RECORDED INFORMATION:
===============

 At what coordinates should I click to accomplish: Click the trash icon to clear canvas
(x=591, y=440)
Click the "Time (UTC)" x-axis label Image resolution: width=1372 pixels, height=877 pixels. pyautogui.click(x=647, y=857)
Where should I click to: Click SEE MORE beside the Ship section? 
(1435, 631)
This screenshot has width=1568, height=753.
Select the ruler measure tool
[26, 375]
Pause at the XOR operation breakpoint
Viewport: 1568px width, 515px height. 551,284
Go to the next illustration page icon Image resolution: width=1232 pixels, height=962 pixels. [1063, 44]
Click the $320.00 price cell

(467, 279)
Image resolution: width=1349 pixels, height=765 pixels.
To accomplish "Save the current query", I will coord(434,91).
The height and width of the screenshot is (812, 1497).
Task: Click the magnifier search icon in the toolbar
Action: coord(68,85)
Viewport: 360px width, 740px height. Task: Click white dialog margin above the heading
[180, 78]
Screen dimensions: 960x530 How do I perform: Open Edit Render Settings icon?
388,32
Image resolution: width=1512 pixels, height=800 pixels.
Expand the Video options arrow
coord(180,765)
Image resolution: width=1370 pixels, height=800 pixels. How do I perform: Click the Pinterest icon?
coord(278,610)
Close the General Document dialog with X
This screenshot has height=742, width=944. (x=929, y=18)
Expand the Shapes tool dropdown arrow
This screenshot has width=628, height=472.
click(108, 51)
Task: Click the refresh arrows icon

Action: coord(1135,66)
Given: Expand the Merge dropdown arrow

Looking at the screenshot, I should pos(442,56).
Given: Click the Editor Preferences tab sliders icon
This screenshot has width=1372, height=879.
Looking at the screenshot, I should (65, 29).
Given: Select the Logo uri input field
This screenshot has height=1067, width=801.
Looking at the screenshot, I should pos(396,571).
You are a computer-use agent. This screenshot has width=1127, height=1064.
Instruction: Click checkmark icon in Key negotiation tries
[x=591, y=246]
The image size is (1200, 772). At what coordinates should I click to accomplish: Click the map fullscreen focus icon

===============

Please switch "trash" to "eraser" in the entries, beginning with the first line and stopping after the line that contains "Viewport: 1568px width, 515px height. 551,284", and give those lines again with nothing else altered.

TASK OUTPUT:
 At what coordinates should I click to accomplish: Click the eraser icon to clear canvas
(x=591, y=440)
Click the "Time (UTC)" x-axis label Image resolution: width=1372 pixels, height=877 pixels. pyautogui.click(x=647, y=857)
Where should I click to: Click SEE MORE beside the Ship section? 
(1435, 631)
This screenshot has width=1568, height=753.
Select the ruler measure tool
[26, 375]
Pause at the XOR operation breakpoint
Viewport: 1568px width, 515px height. 551,284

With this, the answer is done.